The effect of lipid-lowering agents on progression of coronary artery calcification (CAC) remains unclear. We evaluated the effects of pitavastatin 2 mg/day (PIT2), pitavastatin 4 mg/day (PIT4), and PIT2 combined with eicosapentaenoic acid (PIT2+EPA) on CAC progression.Methods and Results:This prospective multicenter study in Japan included patients with an Agatston score of 1-999, hypercholesterolemia, and no evidence of cardiovascular disease. Patients were allocated into PIT2, PIT4, or PIT2+EPA groups. The primary outcome was the annual percent change in Agatston score in all patients. In total, 156 patients who had multi-detector row computed tomography without any artifacts were included in the primary analysis. Pitavastatin did not significantly reduce the annual progression rate of the Agatston score (40%; 95% CI: 19-61%).
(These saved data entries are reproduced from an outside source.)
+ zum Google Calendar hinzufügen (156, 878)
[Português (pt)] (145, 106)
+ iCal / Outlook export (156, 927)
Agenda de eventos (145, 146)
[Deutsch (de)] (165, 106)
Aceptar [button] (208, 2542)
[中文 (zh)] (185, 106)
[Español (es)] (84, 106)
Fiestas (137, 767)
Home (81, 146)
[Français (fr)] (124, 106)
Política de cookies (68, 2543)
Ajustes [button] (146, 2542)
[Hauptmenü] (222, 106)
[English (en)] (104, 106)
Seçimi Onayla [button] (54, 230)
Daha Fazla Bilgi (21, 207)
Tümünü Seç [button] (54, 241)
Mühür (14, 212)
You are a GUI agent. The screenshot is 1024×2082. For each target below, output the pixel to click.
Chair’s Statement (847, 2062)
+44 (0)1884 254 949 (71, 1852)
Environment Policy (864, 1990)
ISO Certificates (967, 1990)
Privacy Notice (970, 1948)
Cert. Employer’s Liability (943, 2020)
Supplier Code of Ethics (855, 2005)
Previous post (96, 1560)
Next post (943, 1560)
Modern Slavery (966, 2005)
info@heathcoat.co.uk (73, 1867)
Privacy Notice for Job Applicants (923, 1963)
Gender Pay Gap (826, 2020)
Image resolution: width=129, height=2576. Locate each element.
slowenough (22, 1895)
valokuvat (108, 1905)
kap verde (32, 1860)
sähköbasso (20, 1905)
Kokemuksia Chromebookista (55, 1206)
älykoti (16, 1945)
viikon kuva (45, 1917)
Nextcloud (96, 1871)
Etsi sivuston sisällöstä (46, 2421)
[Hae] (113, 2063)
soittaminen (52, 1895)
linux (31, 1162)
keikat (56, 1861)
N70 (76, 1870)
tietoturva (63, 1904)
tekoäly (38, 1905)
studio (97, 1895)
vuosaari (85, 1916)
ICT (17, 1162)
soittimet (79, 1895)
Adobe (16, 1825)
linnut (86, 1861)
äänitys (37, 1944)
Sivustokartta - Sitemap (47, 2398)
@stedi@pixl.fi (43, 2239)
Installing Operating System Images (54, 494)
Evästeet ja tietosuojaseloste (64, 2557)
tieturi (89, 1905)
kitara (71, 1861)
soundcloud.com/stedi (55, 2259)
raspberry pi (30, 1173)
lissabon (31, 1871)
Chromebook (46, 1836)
The annual progression rate of Agatston score in the PIT2 group was not significantly different from that in the PIT4 group (34% vs. 42%, respectively; P=0.88) or the PIT2+EPA group (34% vs. 44%, respectively; P=0.80). On post-hoc analysis the baseline ratio of low- to high-density lipoprotein cholesterol was a significant predictor of non-progression of Agatston score by pitavastatin (OR, 2.17; 95% CI: 1.10-44.12; P=0.02).Pitavastatin does not attenuate progression of CAC. Intensive pitavastatin treatment and standard treatment with EPA does not reduce progression of CAC compared with standard treatment.